There are already signs of real progress on new markets. The development agreement signed in May between Jamaica and Saudi Arabia should be followed by an agreement with Barbados with, it is hoped, both a new air bridge capable of opening up markets for visitors in the Gulf, the Far East and Africa, and new investments.
Another intention that could revolutionize Caribbean tourism if implemented regionally is a policy that would allow all workers in the sector to share in the success of the industry.
Expanding on comments made during a recent speech at a Caribbean Hospitality and Tourism Association conference in Puerto Rico, Minister Bartlett suggests that those working in the industry should “stay at the heart of the recovery and future growth of tourism” and to have “seniority, mobility, and portability”. To achieve this, he believes that tourism must become more professional, strengthen human capital and provide permanent jobs. At the heart of this, he says, should be pegging employee wages to the US dollar, the currency in which most hotels transact business, an issue that is being explored in Jamaica.

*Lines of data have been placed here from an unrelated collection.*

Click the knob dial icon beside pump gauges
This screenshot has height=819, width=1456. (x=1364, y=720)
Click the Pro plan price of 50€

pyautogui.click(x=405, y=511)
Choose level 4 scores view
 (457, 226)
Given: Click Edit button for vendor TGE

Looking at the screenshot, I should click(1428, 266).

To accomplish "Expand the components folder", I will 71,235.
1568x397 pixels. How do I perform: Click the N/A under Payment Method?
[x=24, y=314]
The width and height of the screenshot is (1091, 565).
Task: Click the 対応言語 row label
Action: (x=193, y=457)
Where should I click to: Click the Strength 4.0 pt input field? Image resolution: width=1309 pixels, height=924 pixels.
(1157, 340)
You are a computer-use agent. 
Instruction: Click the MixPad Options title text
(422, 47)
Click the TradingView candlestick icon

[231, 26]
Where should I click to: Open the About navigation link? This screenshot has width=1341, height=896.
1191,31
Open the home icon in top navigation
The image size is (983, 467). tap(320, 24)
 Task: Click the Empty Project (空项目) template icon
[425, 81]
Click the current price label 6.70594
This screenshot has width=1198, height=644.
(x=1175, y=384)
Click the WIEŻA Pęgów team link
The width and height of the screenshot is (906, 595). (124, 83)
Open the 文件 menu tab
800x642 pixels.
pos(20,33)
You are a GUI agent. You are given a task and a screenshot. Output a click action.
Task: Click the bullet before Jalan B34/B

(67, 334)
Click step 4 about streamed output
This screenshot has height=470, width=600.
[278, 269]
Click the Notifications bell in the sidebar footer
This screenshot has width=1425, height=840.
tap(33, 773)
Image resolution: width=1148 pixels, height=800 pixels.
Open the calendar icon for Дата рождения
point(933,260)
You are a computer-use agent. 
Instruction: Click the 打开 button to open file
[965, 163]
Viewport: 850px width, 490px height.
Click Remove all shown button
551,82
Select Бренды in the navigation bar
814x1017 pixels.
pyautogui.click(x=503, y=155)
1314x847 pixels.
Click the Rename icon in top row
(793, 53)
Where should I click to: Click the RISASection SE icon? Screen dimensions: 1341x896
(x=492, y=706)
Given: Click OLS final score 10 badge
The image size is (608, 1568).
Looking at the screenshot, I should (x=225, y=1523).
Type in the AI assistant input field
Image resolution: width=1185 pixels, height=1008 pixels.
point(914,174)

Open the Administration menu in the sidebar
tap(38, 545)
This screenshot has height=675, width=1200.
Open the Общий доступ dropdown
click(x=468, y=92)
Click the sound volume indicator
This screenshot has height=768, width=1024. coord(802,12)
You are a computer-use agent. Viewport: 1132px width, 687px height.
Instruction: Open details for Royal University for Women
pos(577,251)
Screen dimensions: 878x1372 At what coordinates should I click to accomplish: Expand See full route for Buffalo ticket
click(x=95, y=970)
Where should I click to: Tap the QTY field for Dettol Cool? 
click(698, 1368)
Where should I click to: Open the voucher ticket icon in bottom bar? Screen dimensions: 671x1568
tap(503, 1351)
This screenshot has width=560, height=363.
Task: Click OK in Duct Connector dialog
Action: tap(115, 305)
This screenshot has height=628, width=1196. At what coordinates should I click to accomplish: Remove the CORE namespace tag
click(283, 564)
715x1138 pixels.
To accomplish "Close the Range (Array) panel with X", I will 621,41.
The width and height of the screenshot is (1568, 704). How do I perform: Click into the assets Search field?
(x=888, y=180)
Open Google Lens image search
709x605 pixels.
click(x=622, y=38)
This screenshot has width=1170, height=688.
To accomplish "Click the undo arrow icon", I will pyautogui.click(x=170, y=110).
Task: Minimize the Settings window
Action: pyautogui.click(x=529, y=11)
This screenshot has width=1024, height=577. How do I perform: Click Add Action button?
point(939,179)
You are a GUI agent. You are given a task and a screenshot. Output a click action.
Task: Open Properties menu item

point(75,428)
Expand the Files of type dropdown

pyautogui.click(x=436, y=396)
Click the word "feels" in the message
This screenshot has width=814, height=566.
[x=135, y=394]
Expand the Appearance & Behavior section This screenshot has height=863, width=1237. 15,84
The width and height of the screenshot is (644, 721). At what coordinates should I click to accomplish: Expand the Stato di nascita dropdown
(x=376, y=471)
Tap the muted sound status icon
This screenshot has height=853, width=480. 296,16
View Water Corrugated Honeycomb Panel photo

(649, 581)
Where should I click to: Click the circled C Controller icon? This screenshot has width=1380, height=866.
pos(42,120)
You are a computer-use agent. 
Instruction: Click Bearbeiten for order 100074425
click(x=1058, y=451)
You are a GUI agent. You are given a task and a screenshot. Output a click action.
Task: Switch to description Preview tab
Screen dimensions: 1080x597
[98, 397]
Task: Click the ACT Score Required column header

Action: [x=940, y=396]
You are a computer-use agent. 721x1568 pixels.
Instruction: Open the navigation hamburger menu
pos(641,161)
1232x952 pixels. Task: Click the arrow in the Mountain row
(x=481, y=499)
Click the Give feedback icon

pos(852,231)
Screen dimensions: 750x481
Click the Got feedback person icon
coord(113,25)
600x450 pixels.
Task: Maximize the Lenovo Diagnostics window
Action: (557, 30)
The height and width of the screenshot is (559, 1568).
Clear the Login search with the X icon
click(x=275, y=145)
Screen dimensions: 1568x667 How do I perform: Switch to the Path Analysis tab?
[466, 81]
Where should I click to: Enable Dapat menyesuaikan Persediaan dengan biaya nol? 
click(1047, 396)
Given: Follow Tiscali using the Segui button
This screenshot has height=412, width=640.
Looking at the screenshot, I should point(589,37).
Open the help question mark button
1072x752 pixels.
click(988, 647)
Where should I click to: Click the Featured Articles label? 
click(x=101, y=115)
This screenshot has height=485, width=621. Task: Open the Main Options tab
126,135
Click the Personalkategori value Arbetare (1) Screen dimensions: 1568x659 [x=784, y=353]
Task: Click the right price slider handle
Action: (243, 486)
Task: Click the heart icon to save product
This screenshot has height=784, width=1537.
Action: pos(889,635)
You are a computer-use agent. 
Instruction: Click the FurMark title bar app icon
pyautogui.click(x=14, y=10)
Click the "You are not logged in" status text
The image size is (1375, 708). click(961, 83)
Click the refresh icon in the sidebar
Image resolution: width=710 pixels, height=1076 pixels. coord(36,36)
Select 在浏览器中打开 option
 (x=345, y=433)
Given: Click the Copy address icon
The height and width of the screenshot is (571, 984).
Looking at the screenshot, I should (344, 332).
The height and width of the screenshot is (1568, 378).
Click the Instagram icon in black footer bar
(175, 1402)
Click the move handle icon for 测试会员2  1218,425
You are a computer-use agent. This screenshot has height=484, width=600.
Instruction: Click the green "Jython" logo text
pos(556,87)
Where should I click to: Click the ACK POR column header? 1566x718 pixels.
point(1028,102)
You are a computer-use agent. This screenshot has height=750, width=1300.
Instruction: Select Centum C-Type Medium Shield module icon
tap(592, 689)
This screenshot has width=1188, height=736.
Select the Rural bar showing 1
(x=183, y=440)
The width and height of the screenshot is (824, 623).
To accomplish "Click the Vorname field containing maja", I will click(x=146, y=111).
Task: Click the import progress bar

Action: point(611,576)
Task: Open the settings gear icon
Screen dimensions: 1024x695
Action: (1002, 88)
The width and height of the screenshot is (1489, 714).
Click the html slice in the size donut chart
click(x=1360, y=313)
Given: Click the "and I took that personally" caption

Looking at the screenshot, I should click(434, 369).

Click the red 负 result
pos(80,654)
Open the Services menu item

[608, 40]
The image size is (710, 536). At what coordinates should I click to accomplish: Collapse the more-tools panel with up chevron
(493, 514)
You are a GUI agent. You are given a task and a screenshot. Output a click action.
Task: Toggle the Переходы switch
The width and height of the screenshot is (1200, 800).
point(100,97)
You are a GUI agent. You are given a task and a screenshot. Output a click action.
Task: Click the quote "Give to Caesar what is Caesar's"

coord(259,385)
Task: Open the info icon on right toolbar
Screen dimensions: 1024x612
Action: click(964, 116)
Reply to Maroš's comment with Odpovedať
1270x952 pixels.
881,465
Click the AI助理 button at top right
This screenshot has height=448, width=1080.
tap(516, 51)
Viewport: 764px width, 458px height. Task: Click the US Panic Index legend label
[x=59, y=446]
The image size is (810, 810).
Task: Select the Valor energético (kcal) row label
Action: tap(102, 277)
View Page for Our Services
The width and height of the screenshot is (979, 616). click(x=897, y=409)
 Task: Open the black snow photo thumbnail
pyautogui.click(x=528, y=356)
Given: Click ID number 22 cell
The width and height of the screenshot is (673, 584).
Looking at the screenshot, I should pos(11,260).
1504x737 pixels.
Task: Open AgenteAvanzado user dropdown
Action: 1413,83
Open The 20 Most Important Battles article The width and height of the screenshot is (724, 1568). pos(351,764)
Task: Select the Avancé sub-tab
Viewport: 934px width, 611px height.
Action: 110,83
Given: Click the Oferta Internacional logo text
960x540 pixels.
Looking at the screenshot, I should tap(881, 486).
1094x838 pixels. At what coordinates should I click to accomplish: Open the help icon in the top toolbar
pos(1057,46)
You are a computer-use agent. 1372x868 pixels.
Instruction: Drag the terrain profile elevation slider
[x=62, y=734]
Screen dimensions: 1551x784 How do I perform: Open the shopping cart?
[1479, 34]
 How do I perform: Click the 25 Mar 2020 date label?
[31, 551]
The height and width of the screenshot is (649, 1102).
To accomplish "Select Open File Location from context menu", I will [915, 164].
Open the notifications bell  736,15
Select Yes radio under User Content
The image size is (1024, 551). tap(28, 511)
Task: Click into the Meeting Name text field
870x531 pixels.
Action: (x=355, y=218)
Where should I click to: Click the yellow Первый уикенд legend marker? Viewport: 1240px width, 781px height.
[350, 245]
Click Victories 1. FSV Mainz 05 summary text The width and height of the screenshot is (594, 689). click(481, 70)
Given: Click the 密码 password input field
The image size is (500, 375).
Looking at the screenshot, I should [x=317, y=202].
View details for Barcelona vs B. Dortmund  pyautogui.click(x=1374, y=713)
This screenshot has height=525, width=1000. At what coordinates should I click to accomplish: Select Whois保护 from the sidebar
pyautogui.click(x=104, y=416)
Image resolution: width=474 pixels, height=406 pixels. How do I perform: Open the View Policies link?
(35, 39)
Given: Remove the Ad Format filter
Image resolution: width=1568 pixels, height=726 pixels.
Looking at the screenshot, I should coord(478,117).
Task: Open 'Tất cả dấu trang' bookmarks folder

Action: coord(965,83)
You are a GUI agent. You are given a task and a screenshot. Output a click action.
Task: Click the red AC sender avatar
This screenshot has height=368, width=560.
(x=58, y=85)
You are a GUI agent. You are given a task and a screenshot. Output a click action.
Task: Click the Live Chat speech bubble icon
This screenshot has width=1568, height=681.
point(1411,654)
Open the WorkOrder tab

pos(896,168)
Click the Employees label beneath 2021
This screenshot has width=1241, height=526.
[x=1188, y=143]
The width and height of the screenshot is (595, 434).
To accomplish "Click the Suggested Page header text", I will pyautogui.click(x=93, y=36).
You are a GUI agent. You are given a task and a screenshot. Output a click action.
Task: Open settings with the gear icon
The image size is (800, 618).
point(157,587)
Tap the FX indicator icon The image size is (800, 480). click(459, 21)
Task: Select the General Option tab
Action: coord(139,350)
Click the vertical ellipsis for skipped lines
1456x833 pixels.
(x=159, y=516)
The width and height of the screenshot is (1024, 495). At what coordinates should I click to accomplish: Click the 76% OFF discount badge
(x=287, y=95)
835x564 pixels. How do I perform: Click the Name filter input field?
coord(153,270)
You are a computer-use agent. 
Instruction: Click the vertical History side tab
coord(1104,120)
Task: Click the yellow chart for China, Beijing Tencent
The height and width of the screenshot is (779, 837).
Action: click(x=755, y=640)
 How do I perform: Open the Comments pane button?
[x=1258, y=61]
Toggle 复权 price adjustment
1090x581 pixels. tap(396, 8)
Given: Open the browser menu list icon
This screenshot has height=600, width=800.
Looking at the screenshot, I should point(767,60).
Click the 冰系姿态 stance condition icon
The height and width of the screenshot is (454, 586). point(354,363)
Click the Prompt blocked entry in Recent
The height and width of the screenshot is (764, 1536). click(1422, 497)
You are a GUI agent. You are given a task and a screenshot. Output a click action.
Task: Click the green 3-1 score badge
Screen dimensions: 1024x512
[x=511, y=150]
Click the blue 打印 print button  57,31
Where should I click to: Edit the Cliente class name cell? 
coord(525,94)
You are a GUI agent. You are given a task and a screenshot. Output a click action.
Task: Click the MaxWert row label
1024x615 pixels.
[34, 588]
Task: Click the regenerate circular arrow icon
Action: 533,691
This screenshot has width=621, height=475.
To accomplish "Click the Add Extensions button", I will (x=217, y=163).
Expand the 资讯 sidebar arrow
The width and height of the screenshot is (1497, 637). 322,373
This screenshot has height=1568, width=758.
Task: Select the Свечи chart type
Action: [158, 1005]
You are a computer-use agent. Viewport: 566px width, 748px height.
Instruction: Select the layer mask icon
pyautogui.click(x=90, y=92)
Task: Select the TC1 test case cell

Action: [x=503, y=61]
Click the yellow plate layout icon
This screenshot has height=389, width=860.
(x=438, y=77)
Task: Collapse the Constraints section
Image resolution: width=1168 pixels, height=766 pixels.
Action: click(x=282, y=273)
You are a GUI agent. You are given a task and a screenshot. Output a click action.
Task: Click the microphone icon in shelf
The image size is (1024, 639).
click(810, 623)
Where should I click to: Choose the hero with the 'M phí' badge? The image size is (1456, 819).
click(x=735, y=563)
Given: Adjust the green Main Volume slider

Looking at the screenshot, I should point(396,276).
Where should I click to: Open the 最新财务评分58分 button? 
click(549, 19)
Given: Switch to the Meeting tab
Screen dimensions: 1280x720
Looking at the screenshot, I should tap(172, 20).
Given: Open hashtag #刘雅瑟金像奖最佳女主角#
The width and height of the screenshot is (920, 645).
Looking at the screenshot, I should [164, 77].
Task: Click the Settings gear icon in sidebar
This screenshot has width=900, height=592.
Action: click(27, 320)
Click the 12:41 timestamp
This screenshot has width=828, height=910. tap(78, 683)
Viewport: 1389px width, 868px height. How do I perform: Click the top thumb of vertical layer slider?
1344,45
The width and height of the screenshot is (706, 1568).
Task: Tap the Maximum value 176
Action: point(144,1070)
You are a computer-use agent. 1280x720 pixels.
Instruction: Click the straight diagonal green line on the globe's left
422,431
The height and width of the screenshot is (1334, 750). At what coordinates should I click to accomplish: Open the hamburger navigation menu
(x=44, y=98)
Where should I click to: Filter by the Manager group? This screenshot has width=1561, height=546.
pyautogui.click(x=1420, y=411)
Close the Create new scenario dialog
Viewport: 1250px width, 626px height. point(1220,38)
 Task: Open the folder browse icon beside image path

It also promotes internationally the view that the Commonwealth and the Commonwealth Secretariat should play a much greater role in the development of tourism as an integrating force between Commonwealth countries. In a little-noticed but thought-provoking speech delivered in Rwanda at the Commonwealth Heads Meeting in June, he suggested that a much stronger Commonwealth focus on the sector could see the global grouping recalibrate its economic relationship and encourage convergence.
The CTO Ministerial Council asked Ministers Cummins and Bartlett to recommend a work plan that identifies how many of these ideas could be implemented. According to the body’s new chair, Cayman Islands Tourism Minister Kenneth Bryan, the two ministers will present a plan by January 2023 that could lead to a new sustainable growth agenda for tourism.
Speaking on the subject recently in Barbados, Minister Cummins made it clear that a much more holistic approach to tourism is needed to help develop and sustain the industry. She, like Minister Bartlett, believes that tourism development requires whole-of-government policy.
The opportunity now exists, perhaps for the first time, for tourism to be driven by Caribbean-centric economic thinking. A new regional tourism program would be a welcome step towards sustaining what has become the region’s main industry.